Day 8: Early Morning Ballooning

4.32am. The all too familiar ring tone of our guide Steve rings through the timber hotel room. We ‘awake’ from the torture instrument that the Chinese call a bed. This was the worst so far in this journey. under the sheet it looks like a mattress but it feels like a freight pallet with a mattress material cover. The edges are solid timber and the middle core is probably ply wood or bamboo.

Bags packed, we climb into our vehicle and with eyes half awake we embark on the drive to Yangshuo. In the distance the strobing glow of lighting sillhouettes the karst peaks and I’m beginning to wonder if taking a balloon trip in China was such a good idea.

We arrive at the base of the mountains in Yangshuo as the team are firing up the first canopy. The red burst of flames echo into the valley as the balloon takes shape and slowly rises up. Given a complimentary cap to guard our hair from the heat above, we hop into the basket and say our last prayers to the ‘travel gods’

Lift off! We rise rapidly above the valley floor into the cool tropical air. A few more bursts of from the burner and we achieve altitude. A gentle breeze takes us along a path which roughly follows the river below. Once we are up 2 more balloons have since inflated and are rising up to greet us. The pilot feathers the burners and air vent causing the balloon to bob and weave it’s ways amongst the peaks. At one moment we are 20m from the river snaking its course and then within 15 frames of my camera – several hundred metres into the upper limits of perceived safety.

As the flight continues the early mist starts to clear and reveal the rising sun. Already at 15º to the land below, it glows a hot pink shrouded by a dragon fist of early morning cloud.
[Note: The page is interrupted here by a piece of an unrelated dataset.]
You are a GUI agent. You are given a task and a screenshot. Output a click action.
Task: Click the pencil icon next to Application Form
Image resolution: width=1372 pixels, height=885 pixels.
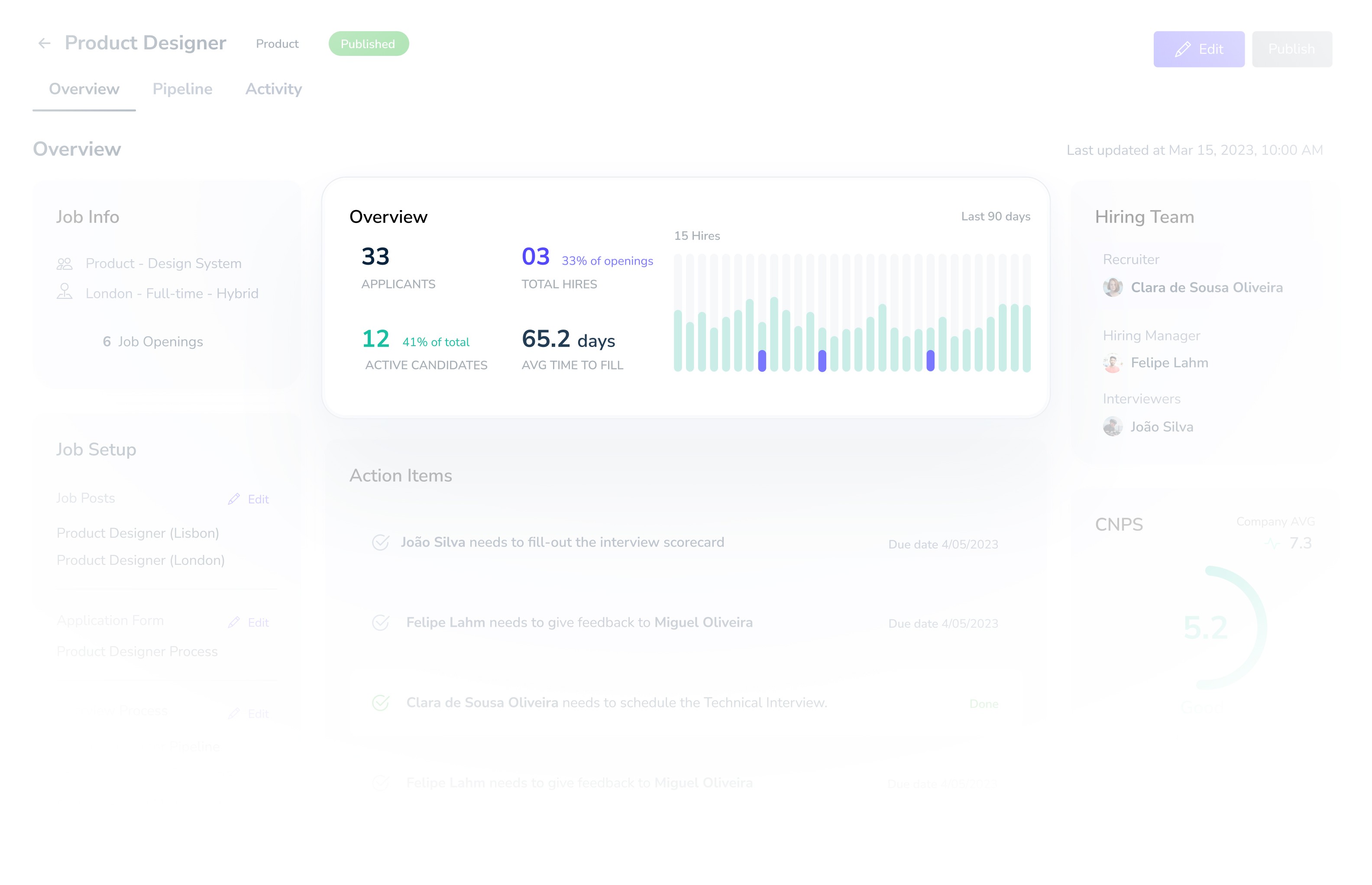click(233, 622)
This was truly postcard stuff. A decision to try this experience many months ago has paid off. We saw a thatched green escarpment as far as the eye could see. Fruit and rice, vegetables and chinese greens each in their own compartmentalised space at varying stages in their development. Combined with the mountains fading into the distance it was a moment in time. Once the sun was up, it was time for us to get down, chased by 3 ‘ninja’ balloon catchers around small fields of rice, taro, greens, and oranges. After a false start (too close to the only power line, and no wind at low altitudes to move us away), we were caught and brought down for a soft lading. After a 2 km walk we were back to the car, whilst our able pilot and his ninja crew folded up the balloon.